I disagree, because § 101 says:
Whoever invents or discovers any new and useful process, machine, manufacture, or composition of matter, or any new and useful improvement thereof, may obtain a patent therefor, subject to the conditions and requirements of this title
A patent on a gearbox machine does not extend to a simulation because the simulation is not the invented useful machine. For one thing, it does not make an auto move. Don't take my word for it: it's what you wrote in one of your early articles!

OpenSourceFTW commented:
The analogies we are using are specialized hardware, not general purpose hardware.

If I take the software used to control that gearbox, what else could I do with it? Not much, other than control another gearbox, so there is really no way to use that software without infringing upon a patent (because you would have to drive a gearbox, which is covered in the patent).

However, what happens when we are talking about a general purpose machine? What if, as myNym stated in the other thread, we took gearbox control software and ran it in a simulator on a general purpose computer? Would this infringe the patent?

See, it's hard to visualize, because the example is so specialized, so a simulator is the best I can come up with.
Taking the control software, or the control software and a simulation of the gearbox, we have to evaluate what it constitutes as a patentable thingy under § 101. It is not a machine (the computer is the machine). It is not a new and useful method or a process (that is a way of doing something and not an object, system or machine). I refuse to consider it as a transformation!
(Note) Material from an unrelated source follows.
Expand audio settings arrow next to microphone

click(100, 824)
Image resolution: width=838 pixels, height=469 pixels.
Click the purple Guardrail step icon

Software and hardware always have to be used in conjunction and patenting software cannot be patenting a method or a process. A method or a process may be executed in part or in its entirety by running software on hardware, but the software is not the method or the process and cannot legally be patented as such.

So, to legally patent software, it has to be in conjunction with hardware as a machine patent. § 101 says it has to be a 'new and useful' machine. If we agree with the Supreme Court that a general purpose computer is not a new machine for the purpose of patent law, then, either the software on the general purpose computer has to make it a new machine as erroneously opined in Microsoft v. AT&T, or there has to be newly invented, specialised hardware.

So, when OpenSourceFTW says 'the analogies we are using are specialized hardware, not general purpose hardware' he has hit the nail on the head. Only newly-invented, useful hardware meets the requirement of § 101 to be a 'new and useful' machine and thereby patentable subject matter.

---
Regards
Ian Al
Software Patents: It's the disclosed functions in the patent, stupid!